Typical time sequence is that the recommender system is requested for recommendations to a particular user in some scenario. It returns a personalized list of items that is subsequently displayed to the user. When a user engages with some item from the list, it is important to inform the recommender about the user interaction and if the interaction is based on a particular recommendation. For some scenarios, feedback is almost imminent, for other scenarios, it might take days (e.g. personalized newsletter sent by email).

Problems With Collecting User Feedback

Collecting and interpreting user feedback accurately is a cornerstone for the efficiency of recommender systems. However, several challenges complicate this process, impacting the quality of recommendations. Among these challenges, caching recommendations, biased user interactions, and the lack of explicit user feedback are particularly significant.

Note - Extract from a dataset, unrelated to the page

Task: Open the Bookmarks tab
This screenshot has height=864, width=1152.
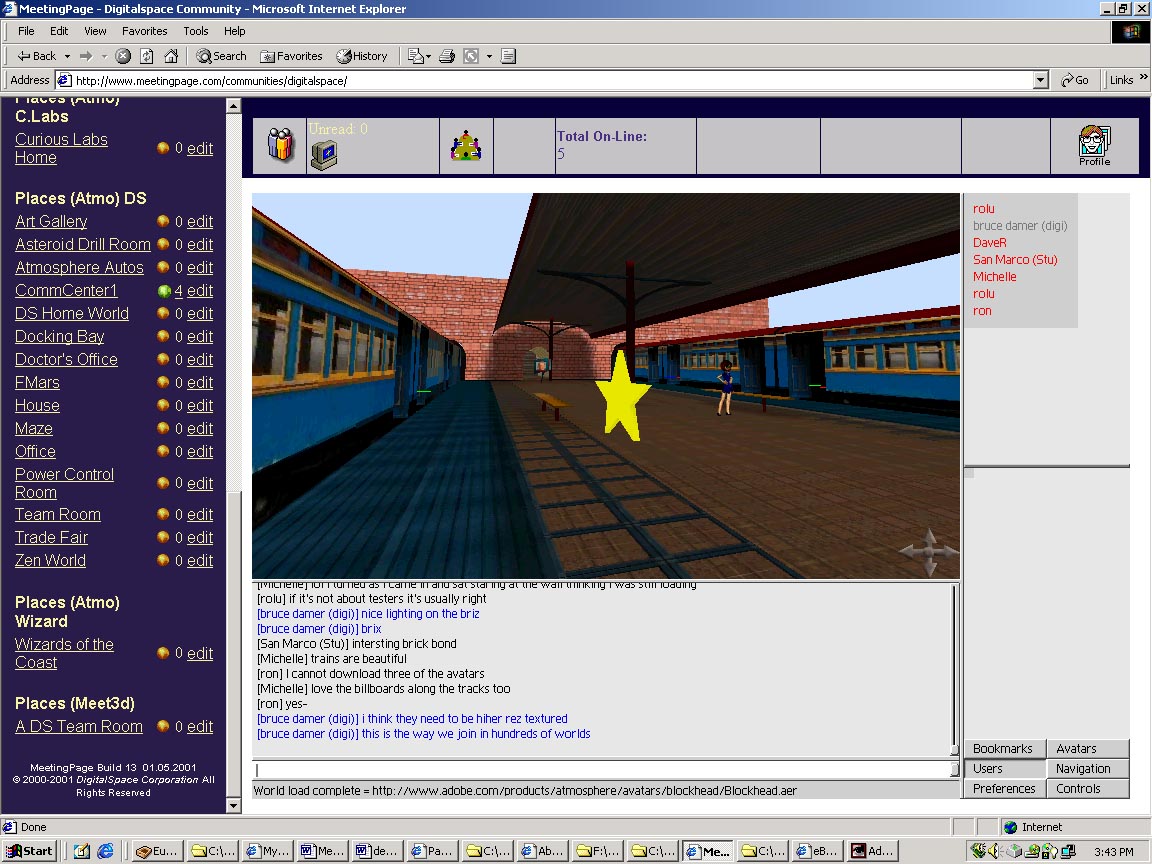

Caching Recommendations and Its Impact: To economize on the costs associated with recalculating recommendations for frequent users, some platforms employ a strategy of caching recommendations. This method can lead to reduced costs, improved response times, and provides users the opportunity to explore recommended items more thoroughly. However, this practice introduces a significant issue: users may repeatedly encounter the same items. If the recommender system is not notified of these repeated exposures and cannot adjust accordingly, it misses the critical opportunity to refine recommendations based on the user's demonstrated lack of interest in these repeated items. This oversight often results in a decline in user experience, as the system fails to recognize and adapt to the evolving preferences of the user.

Biased User Interactions: Bias in user interactions can significantly skew the data that recommender systems rely on. One form of bias, editorial bias, occurs when some recommendation scenarios are curated by editors and presented the same way to all users. Users typically click on several items from these curated lists, creating an artificial interaction similarity among items that are not genuinely similar. This phenomenon can mislead the recommender system into overestimating the relevance of certain items, thereby distorting the recommendation process.

Lack of User Feedback: Addressing the challenge of collecting user feedback, it's important to acknowledge that most users are reluctant to provide explicit feedback, such as rating items with stars or indicating likes and dislikes. A critical challenge for recommender systems is the absence of explicit or even implicit feedback in many scenarios. For instance, when users are recommended a list of articles and only read the excerpts without further interacting, they may still be satisfied with the recommendations. However, the recommender system receives no feedback signal to reflect this satisfaction. Similarly, in "autoplay" scenarios for music or short videos, users often continue to watch or listen without active engagement, reacting only if the recommendation is particularly unsuitable. This passive consumption can falsely signal to the RS that the user is engaged, leading to misinterpretations of user interest and satisfaction.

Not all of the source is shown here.